The results surpassed their expectations. As expected, the mice treated with the interleukin-11 neutralising antibody have much less scar tissue produced during the early stages of the disease. But, when the mice were treated with blocking antibody after most of the scar tissue had already formed, the amount of scar tissue produced in the lungs was also reduced.
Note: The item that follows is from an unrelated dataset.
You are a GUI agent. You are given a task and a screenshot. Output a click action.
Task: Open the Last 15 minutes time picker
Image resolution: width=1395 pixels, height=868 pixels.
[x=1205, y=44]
Professor Toby Maher, British Lung Foundation Chair in Respiratory Research at Imperial College London, explains the clinical significance of this result:
“The big prize in IPF research has been to find something which can reverse the scarring which causes so many lives to be shortened by IPF. Prognosis for this disease is dreadful, with an average life expectancy of 3 years after diagnosis. The need for treatments which can turn the tide is urgent.
“It’s not been easy to find the molecules which cause the excess scar tissue formation we see in IPF. It’s really exciting that, for the first time, we’ve demonstrated that fibrosis isn’t irreversible and that there is a viable way to stop the damage that abnormal scar tissue does to the lungs of people with IPF.
“Finding drugs which target interleukin-11 is now a top priority, as it offers the best chance yet of a life-saving treatment for IPF.”
The full paper is available in Science Translational Medicine.